# DESCRIPTION OF THE TASK
Show all lines from the data that include the word "Output".

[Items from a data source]
○ ○ ○ ○ ○
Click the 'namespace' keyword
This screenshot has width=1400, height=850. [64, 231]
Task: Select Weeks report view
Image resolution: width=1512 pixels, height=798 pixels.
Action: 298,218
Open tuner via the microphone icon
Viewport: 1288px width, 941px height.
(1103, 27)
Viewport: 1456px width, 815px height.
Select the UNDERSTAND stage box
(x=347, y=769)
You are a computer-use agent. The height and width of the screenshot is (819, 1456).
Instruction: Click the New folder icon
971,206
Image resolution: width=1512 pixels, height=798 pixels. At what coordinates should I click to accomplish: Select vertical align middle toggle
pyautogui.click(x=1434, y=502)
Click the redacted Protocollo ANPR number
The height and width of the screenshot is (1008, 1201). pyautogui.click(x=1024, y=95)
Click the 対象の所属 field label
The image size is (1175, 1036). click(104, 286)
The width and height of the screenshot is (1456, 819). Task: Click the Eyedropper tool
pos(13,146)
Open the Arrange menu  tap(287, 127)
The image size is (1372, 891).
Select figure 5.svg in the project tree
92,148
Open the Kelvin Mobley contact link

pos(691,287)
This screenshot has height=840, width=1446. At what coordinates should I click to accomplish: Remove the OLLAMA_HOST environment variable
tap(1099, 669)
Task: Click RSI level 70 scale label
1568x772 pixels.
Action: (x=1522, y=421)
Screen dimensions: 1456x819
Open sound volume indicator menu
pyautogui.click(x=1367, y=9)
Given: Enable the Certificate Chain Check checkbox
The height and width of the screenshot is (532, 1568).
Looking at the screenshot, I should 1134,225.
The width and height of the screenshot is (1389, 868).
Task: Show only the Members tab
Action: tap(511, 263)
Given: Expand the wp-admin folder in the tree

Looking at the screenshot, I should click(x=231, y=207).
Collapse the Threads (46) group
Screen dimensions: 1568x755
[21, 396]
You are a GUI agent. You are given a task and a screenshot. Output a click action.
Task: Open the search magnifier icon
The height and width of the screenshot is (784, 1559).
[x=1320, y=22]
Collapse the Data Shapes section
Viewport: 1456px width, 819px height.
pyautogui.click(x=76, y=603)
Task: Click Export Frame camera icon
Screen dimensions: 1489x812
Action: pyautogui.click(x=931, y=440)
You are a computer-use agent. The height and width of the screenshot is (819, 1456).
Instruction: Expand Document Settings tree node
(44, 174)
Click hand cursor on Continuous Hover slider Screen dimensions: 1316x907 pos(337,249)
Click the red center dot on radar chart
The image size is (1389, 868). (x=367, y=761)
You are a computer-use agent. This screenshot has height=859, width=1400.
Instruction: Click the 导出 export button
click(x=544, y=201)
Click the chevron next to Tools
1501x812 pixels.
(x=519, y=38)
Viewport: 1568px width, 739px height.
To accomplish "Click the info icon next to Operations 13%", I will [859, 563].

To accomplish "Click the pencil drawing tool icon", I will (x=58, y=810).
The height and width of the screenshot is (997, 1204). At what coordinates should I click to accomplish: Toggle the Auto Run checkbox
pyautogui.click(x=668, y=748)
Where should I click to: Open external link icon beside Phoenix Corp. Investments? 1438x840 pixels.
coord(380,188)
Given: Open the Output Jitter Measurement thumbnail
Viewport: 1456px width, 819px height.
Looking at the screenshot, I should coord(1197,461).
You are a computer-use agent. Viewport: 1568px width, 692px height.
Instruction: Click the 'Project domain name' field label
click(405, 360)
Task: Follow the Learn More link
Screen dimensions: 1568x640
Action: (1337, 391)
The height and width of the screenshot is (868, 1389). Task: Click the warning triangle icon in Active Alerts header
○ ○ ○ ○ ○
# SOLUTION TO THIS EXERCISE
You are a GUI agent. You are given a task and a screenshot. Output a click action.
Given: Open the Output Jitter Measurement thumbnail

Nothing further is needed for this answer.